▸ 情報の活用
- a) 下の新年の挨拶文を読んで、次の問いに答えよ。
(i) 昨年の初めに岡山県建設業協会が開始した制度は何か。
(ii) 法律上、建設業許可が不要になるのは工事1件当たりいくら未満か。
(iii) 物価高騰のあおりを受け、当初予定していた工事はどうなることが珍しくなかったか。
- b) 下の新年の挨拶文で、独立に本来求められるはずだとされている能力をすべて挙げよ。

▸ 本文抜粋
|---|
2026年 新年のご挨拶
新年あけましておめでとうございます。
皆様には、健やかに新春を迎えられたことと、お慶び申し上げます。
また、旧年中は格別のご愛顧を賜り、厚く御礼申し上げます。
昨年2025年は物価高騰が世間で取り沙汰されましたが、当社も例外ではありませんでした。
当初予定していた工事が物価高騰のあおりを受け、延期・中止になることも珍しくなく、厳しい一年となりました。
しかしながら、裏を返せば当社の取引先企業は賃上げや下請単価の上昇を補う原資としてしっかりと価格転嫁を行っているということの表れだと思います。
一方で、昨年の初めには当社も加入している岡山県建設業協会がダンピング受注対策に力を入れることを発表し、建設Gメン制度を開始しました。
下請企業に不当な圧力をかけ、安く仕事をさせることで施主から安く工事を受注する業者が未だに存在しており建設業全体でも大きな問題となっています。
もちろん、ダンピングを行う企業が「悪」であることは間違いありませんが、建設業、特に専門業種を取り巻く環境もダンピングに大きく影響しています。
専門業者は法律(工事1件当たり500万円未満は建設業許可不要)や職人不足によって他業種と比較して容易に独立ができる環境となっています。
本来は現場での知識や技術、社会保険などの事務手続きに税務、ひいては一般常識など様々な能力が求められるはずですが、現場の知識や技術だけで独立する人や酷い場合はそれすらない人も存在しています。
他業種、例えば飲食業などでは味や接客態度などで評判が左右され、よくない業者は淘汰されていきますが、建設業では人手不足による需要と供給のバランスから腕が悪くてもいるだけでありがたがられるためなかなか淘汰が進んでいません。
そのような「質の悪い業者」に対しダンピングを行い単価を下げさせ価格破壊を行った後に、「質の良い業者」に対して相見積もりをし、安くさせる手法も横行しています。
法・国などによる対策も大事ではありますが、当社としても必要な対策を行っていくことが大事だと考えております。
物価上昇、政府からの賃上げ要請を理由に取引先に単価の引き上げをお願いすることは楽な方法ではあります。職人が不足しているという現状から受け入れられやすくなってきていることも事実ではあります。
|---|
▸ 表示エントリー

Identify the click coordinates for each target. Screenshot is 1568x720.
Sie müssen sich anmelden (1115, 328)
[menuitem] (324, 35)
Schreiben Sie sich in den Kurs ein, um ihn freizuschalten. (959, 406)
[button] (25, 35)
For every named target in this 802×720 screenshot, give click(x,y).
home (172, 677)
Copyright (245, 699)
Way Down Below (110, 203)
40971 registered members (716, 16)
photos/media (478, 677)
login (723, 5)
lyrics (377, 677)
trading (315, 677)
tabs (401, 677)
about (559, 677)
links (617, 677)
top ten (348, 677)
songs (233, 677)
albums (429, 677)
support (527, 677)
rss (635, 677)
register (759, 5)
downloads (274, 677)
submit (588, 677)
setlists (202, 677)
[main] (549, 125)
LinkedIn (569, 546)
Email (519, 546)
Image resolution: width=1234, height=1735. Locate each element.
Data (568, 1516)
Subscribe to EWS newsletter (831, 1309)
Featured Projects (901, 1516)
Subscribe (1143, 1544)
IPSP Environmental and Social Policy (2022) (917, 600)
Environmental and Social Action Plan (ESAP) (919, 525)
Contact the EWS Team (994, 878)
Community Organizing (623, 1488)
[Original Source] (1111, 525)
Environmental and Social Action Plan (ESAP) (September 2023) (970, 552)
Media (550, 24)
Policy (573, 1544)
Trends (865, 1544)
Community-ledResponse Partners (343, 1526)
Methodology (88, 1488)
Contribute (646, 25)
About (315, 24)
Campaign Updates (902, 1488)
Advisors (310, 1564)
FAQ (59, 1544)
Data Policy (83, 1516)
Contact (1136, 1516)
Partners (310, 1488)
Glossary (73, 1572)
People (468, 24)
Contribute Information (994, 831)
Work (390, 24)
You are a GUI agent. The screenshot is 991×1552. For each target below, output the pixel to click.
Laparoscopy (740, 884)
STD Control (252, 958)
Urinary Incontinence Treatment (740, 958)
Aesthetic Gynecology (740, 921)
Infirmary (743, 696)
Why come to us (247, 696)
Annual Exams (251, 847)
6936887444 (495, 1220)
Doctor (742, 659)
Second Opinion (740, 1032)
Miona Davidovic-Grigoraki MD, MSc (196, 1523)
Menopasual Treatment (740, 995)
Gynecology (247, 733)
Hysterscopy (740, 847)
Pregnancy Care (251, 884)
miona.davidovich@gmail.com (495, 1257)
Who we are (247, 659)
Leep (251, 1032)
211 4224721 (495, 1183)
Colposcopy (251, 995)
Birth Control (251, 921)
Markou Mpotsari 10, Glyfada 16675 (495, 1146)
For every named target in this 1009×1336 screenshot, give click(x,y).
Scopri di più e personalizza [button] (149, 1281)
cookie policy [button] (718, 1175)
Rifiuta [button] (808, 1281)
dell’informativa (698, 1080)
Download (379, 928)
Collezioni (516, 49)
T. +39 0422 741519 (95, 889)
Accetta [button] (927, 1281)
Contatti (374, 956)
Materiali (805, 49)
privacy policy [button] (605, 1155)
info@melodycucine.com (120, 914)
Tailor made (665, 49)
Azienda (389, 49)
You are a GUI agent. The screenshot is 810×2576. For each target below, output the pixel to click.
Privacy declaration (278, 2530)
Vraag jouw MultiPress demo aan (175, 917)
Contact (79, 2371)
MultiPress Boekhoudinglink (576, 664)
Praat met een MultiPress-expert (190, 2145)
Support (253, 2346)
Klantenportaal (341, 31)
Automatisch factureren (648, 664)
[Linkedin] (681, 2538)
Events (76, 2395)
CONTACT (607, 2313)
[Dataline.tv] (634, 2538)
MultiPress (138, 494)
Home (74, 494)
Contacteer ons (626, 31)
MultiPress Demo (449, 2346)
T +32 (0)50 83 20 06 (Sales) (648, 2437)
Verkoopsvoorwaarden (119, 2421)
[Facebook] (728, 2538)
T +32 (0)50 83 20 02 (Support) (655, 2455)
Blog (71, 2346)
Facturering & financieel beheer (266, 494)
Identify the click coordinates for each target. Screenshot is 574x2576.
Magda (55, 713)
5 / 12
|---|
▸ 想定解答
- a)
(i) 建設Gメン制度
(ii) 500万円未満
(iii) 延期・中止になること

- b)
現場での知識や技術
社会保険などの事務手続き
税務
一般常識